Suffrage; restore to Jared Scott Drennan of Covington County.
Arkansas HB 1943 reforms Medicaid RBPOs by adding public quality ratings, real-time provider directories, and a staffed beneficiary ombudsman to empower enrollment choices.
Arkansas HB 1943 reforms Medicaid RBPOs by adding public quality ratings, real-time provider directories, and a staffed beneficiary ombudsman to empower enrollment choices.
Note on source material and status
- The document you supplied contains mixed and conflicting items (an Arkansas bill amending Medicaid provider-led organized care law, an unrelated Illinois appropriation text, and a title about restoring suffrage to an individual). For this summary I focus on the substantive Arkansas-style bill text included in the document (amendments to the Medicaid Provider‑Led Organized Care Act). The header you provided lists the bill as “Died In Committee”; however, the legislative-action chronology in the materials is inconsistent and appears to combine actions from multiple jurisdictions. Please verify the official legislative record in the relevant state for final status.
Purpose and intent
- The bill would amend the Medicaid Provider‑Led Organized Care Act to increase transparency and beneficiary empowerment in risk-based provider organizations (RBPOs). It seeks to improve enrollment and plan-selection processes by requiring publicly accessible quality information, up‑to‑date provider directories, and an adequately staffed beneficiary support/ombudsman office.
Key provisions
- Quality rating system (new Ark. Code § 20-77-2709)

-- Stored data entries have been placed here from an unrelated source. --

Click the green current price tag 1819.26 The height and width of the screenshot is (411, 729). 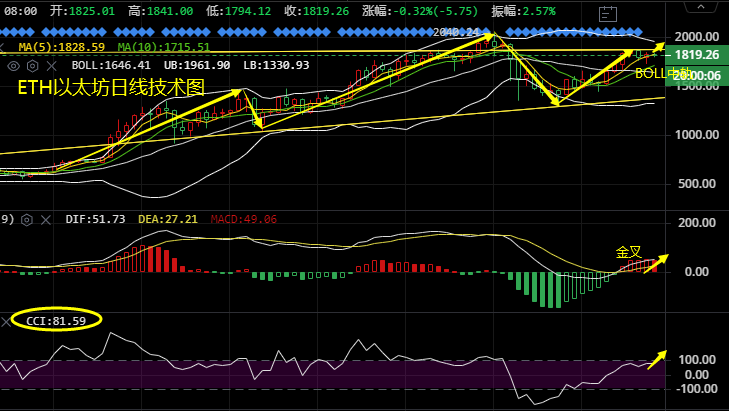pos(697,55)
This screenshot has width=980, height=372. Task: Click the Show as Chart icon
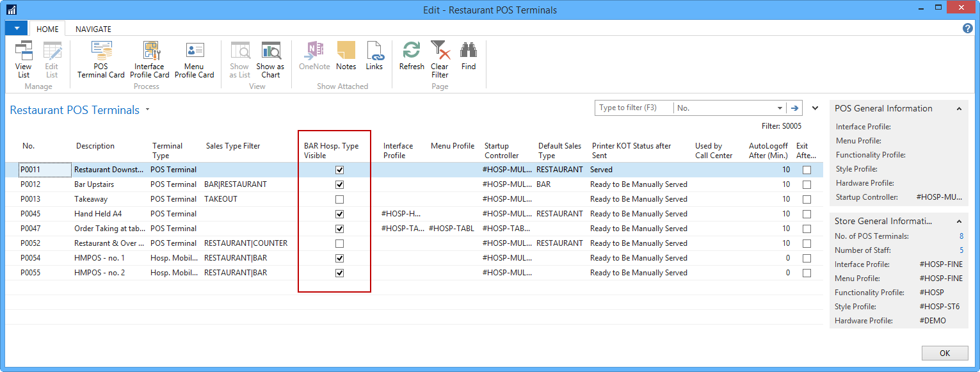tap(271, 60)
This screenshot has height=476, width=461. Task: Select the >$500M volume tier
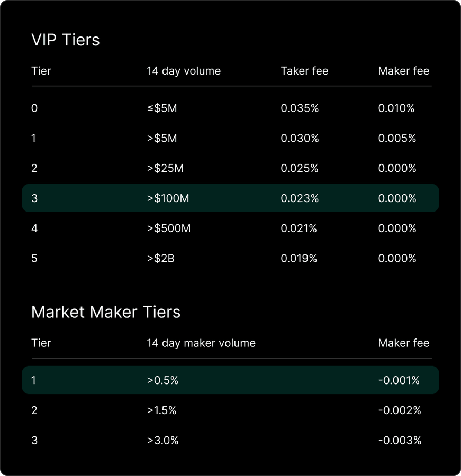click(x=168, y=228)
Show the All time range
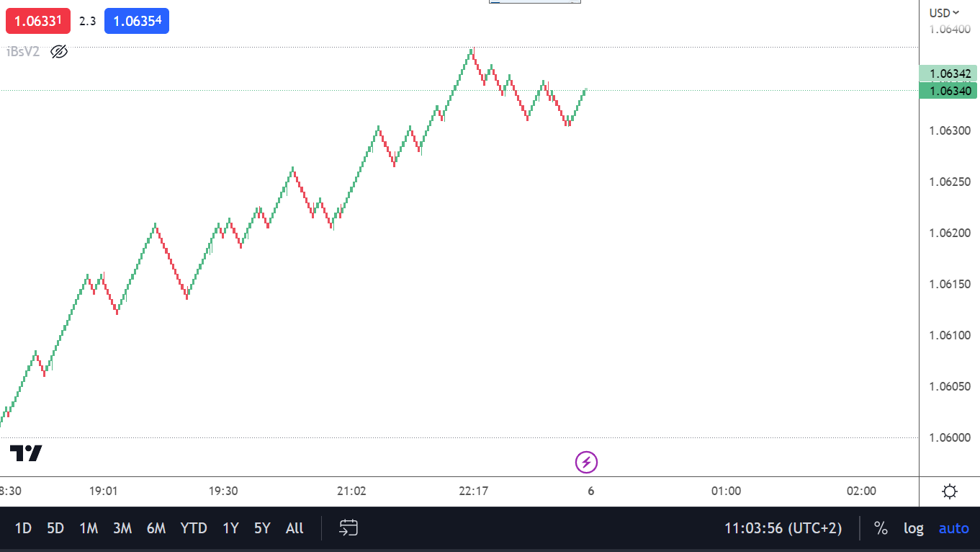Image resolution: width=980 pixels, height=552 pixels. coord(295,528)
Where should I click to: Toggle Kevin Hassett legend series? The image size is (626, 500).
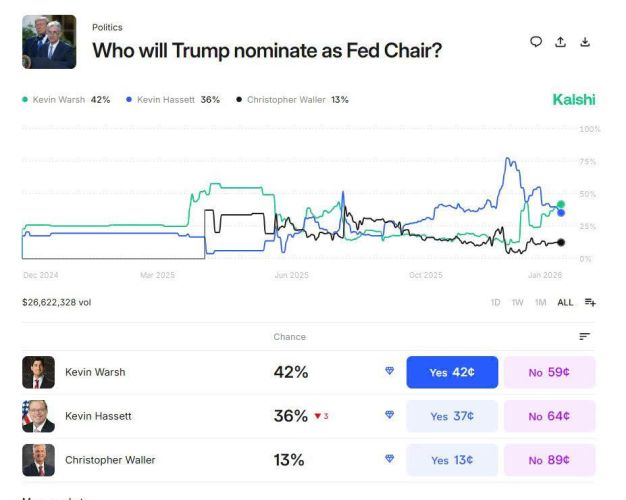pyautogui.click(x=172, y=100)
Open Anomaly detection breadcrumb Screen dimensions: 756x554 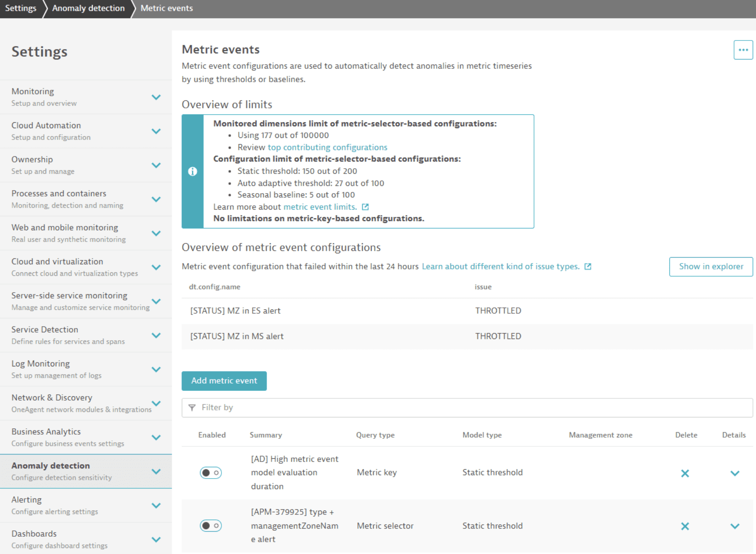[x=88, y=8]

- RBPOs must provide an online basic quality rating system with ratings for each RBPO based on data the RBPO already collects.
- Required measures include (at minimum):
1. Days before initial delivery of home- and community-based services after receiving a waiver slot (Community and Employment Support Waiver).
2. Care coordinator caseload ratios.
3. Member satisfaction survey scores — with specified submeasures for individuals with intellectual/developmental disabilities (IDD) and behavioral health needs (community integration, living-arrangement satisfaction, provider/care-coordinator satisfaction, website/portal satisfaction, overall satisfaction, and employment engagement).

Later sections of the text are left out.